Y a-t-il encore une frontière que la tech n’ose pas franchir ? Entre l’intelligence artificielle qui choisit votre prix de billet d’avion, les milliardaires qui veulent fusionner avec votre cortex grâce à des implants Sam Altman vs Musk, et les réseaux sociaux qui se tirent la bourre pour devenir la place du village numérique préféré de l’humanité, l’époque sent la disruptivité à plein nez. Pourtant, derrière l’image clinquante du progrès, ce sont toujours les mêmes luttes de pouvoir et d’influence qui se rejouent, crédit illimité sur fond d’algorithmes : qui aura la main sur notre attention… et bientôt sur nos souvenirs ?
Regardez Stanford : ce temple du “mérite” à l’américaine où le vrai passeport pour les porte-monnaie connectés reste le bon vieux nom de famille, pas l’algèbre ou la chance. La Silicon Valley légitime le népotisme version API, pendant que l’Europe bredouille son Digital Markets Act pour freiner Google, roi des comparateurs IA. On promet de l’égalité, on livre du ranking algorithmique : que ce soit sur l’App Store d’Apple ou dans les amphithéâtres sous palmiers, la tech, c’est l’élitisme gourmand à tous les étages, pourvu que la sauce soit bien binaire.

## Consigne 1
Recopiez le passage de l'extrait sur la tech situé entre « Y a-t-il encore » et « nos souvenirs ? », bornes comprises.
## Consigne 2
D'après l'extrait sur la tech, par quel texte l'Europe cherche-t-elle à freiner Google ?
## Consigne 3
Rédigez la suite de l'extrait sur la tech après sa dernière phrase.
La liste n'a aucun lien avec l'extrait sur la tech ci-dessus.

## Données fournies
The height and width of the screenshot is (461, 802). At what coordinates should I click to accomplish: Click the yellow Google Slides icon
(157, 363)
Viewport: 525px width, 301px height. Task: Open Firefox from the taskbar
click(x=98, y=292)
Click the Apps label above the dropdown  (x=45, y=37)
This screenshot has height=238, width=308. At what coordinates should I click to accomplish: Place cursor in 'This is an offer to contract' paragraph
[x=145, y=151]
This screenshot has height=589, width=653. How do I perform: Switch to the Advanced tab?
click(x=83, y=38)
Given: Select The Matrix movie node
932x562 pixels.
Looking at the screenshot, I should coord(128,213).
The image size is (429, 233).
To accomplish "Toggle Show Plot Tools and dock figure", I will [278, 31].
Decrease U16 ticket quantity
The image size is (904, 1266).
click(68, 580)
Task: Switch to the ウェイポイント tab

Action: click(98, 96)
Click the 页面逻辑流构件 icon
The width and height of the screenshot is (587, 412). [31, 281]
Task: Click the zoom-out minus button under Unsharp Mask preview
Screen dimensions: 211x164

## Réponse attendue 1
Y a-t-il encore une frontière que la tech n’ose pas franchir ? Entre l’intelligence artificielle qui choisit votre prix de billet d’avion, les milliardaires qui veulent fusionner avec votre cortex grâce à des implants Sam Altman vs Musk, et les réseaux sociaux qui se tirent la bourre pour devenir la place du village numérique préféré de l’humanité, l’époque sent la disruptivité à plein nez. Pourtant, derrière l’image clinquante du progrès, ce sont toujours les mêmes luttes de pouvoir et d’influence qui se rejouent, crédit illimité sur fond d’algorithmes : qui aura la main sur notre attention… et bientôt sur nos souvenirs ?

## Réponse attendue 2
Par le Digital Markets Act.

## Réponse attendue 3
Même chez OpenAI, l’agilité se prend les pieds dans son propre menu : GPT-5 devait faire de chaque requête un modèle sur-mesure, mais c’est toujours le même cirque du “model picker” et la nostalgie des bots d’antan qui enchantent la communauté. L’humanité veut l’IA parfaite, mais elle pleure déjà ses premières lignes de code disparues (voir GPT-5, le cauchemar du routeur IA). L’innovation, c’est la promesse de la simplicité dans la complexité la plus touffue, à condition d’avoir le badge Premium pour tenter d’y voir clair.
Parce qu’à force de courir après l’hégémonie technologique, on réinvente surtout les vieilles hiérarchies sous des néons nouveaux.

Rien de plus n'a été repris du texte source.